**Tarefas**
a: Por favor, transcreva da coluna sobre o Fluminense tudo o que vai de "Confesso que, muitas" até "com a bola.".
b: Responda às perguntas a seguir com base na coluna sobre o Fluminense:
(i) Quais craques a coluna cita como não midiáticos?
(ii) Quem deu o passe para o gol de Jacozinho no jogo de despedida de Zico?
(iii) Por qual clube jogava Cocada?

**Documento de origem**
....
Sou da opinião de que a história do Fluminense exige um time de onze jogadores excepcionais e um elenco contando com, pelo menos, cinco jogadores futurosos no banco de reserva, revelações ou jovens à busca de espaço no mundo excludente do futebol. Sou da opinião de que nossa história, nossa torcida, nosso clube, enfim, tem direito a isso. Não aceito ver um garotinho torcendo pelo Barcelona ou pelo Bayern numa cidade que abriga o Fluminense (e, vá lá, o Flamengo, o Vasco, o América, entre outros). Sou fã de craques, midiáticos, como Maradona e agora Neymar, ou não, como Assis e Deley. Dito isso, posso começar minha coluna.
Confesso que, muitas vezes, os patinhos feios me emocionaram mais no futebol do que craques incontestáveis. Poderia falar dos outros e confessar a emoção que senti, por exemplo, ao ver um jogador inexpressivo, com nome de doce baiano, ter a ascensão e queda mais rápida da história do futebol – lembro, claro, de Cocada, do antigo Vasco da Gama, um clube adormecido e entregue às baratas, que fez um gol de título num minuto, se não me engano os 44 do segundo tempo, e foi expulso no minuto seguinte. Poderia falar de Jacozinho, o inesquecível pontinha alagoano que fez o gol do jogo de despedida de Zico, com passe de Maradona (o time dos “amigos” de Zico venceu com o gol de Jacó). Poderia lembrar do engraçadíssimo Dadá Maravilha, craque com as palavras e dono do gol, mas patinho feio no trato com a bola.
....
**Material fornecido**
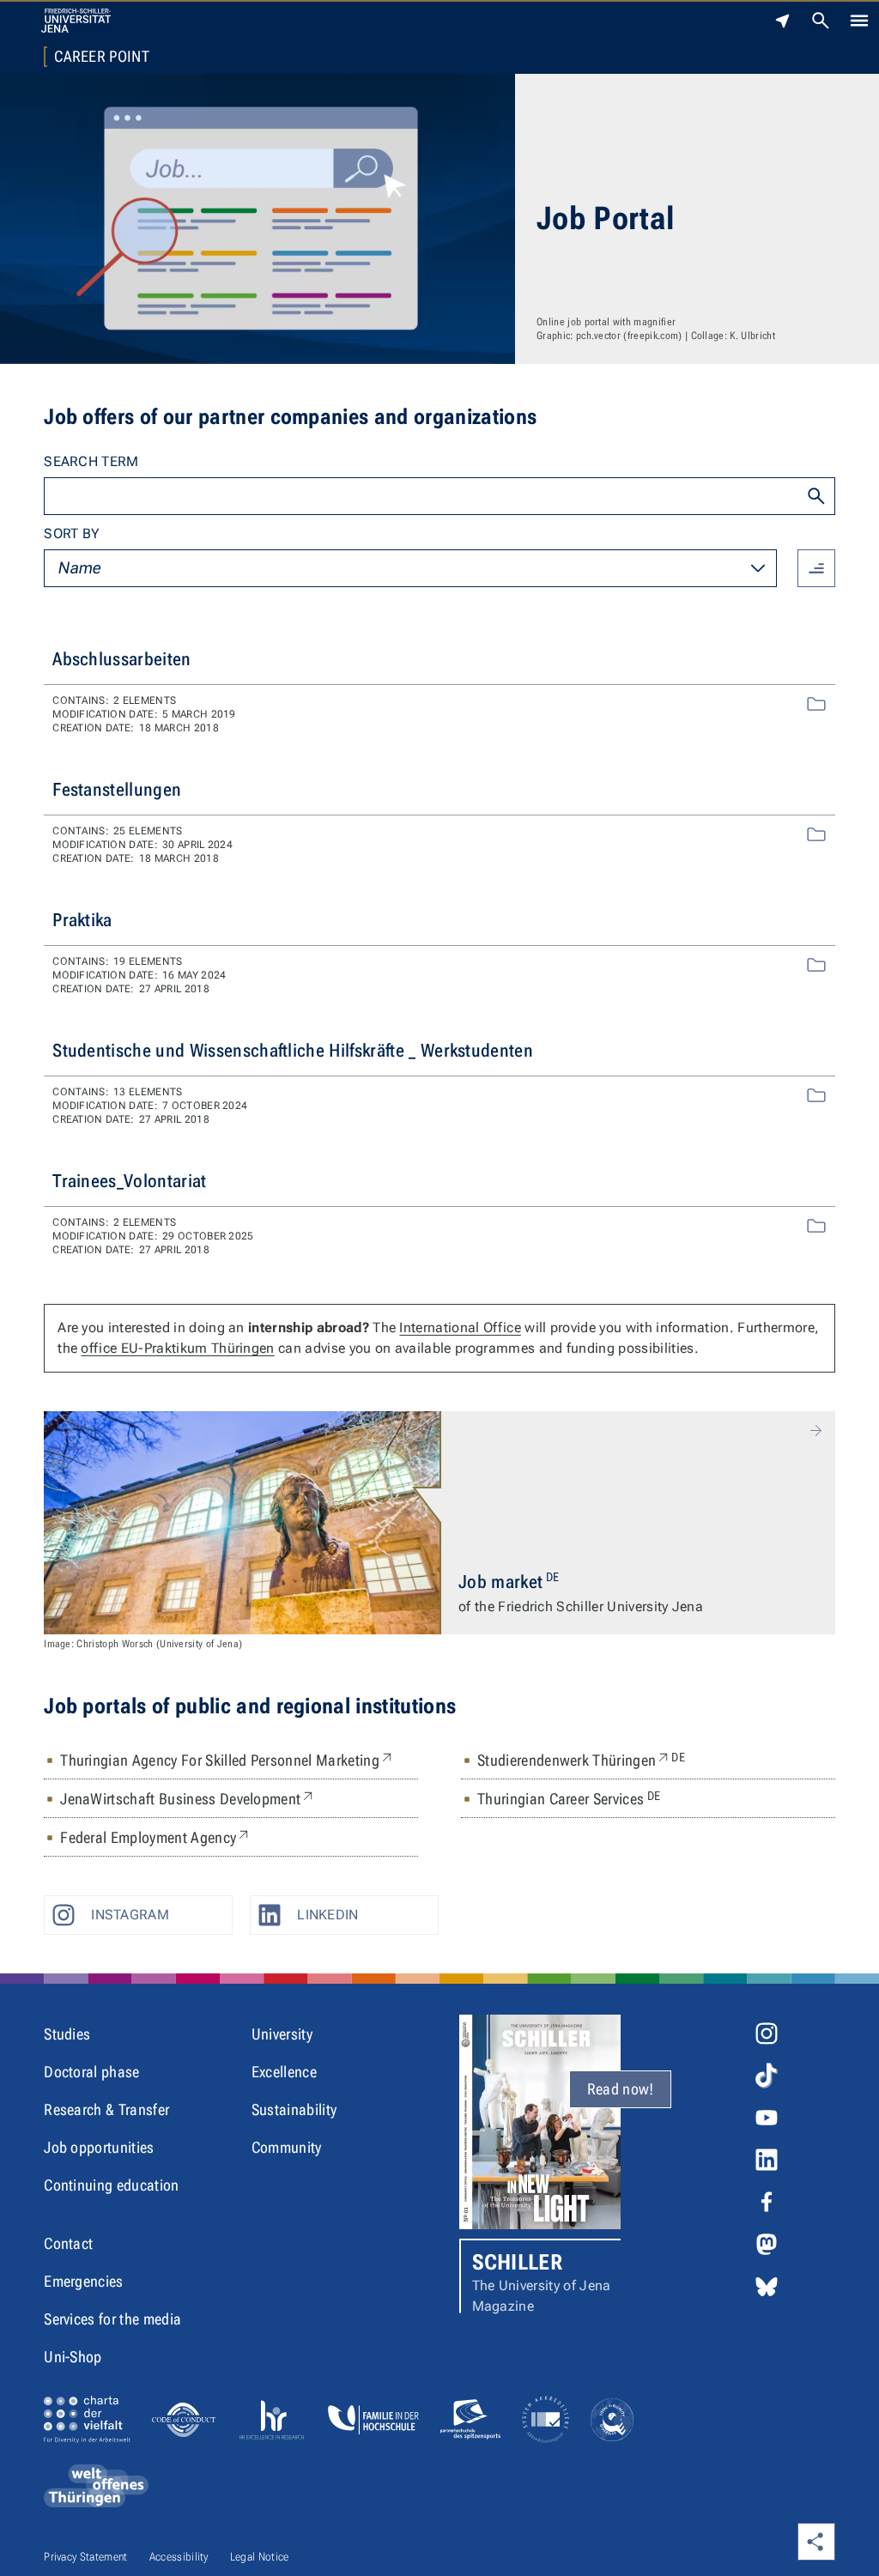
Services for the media (112, 2319)
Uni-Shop (73, 2357)
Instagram (130, 1914)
....
**Resultados esperados**
a:
Confesso que, muitas vezes, os patinhos feios me emocionaram mais no futebol do que craques incontestáveis. Poderia falar dos outros e confessar a emoção que senti, por exemplo, ao ver um jogador inexpressivo, com nome de doce baiano, ter a ascensão e queda mais rápida da história do futebol – lembro, claro, de Cocada, do antigo Vasco da Gama, um clube adormecido e entregue às baratas, que fez um gol de título num minuto, se não me engano os 44 do segundo tempo, e foi expulso no minuto seguinte. Poderia falar de Jacozinho, o inesquecível pontinha alagoano que fez o gol do jogo de despedida de Zico, com passe de Maradona (o time dos “amigos” de Zico venceu com o gol de Jacó). Poderia lembrar do engraçadíssimo Dadá Maravilha, craque com as palavras e dono do gol, mas patinho feio no trato com a bola.

b:
(i) Assis e Deley.
(ii) Maradona.
(iii) Vasco da Gama.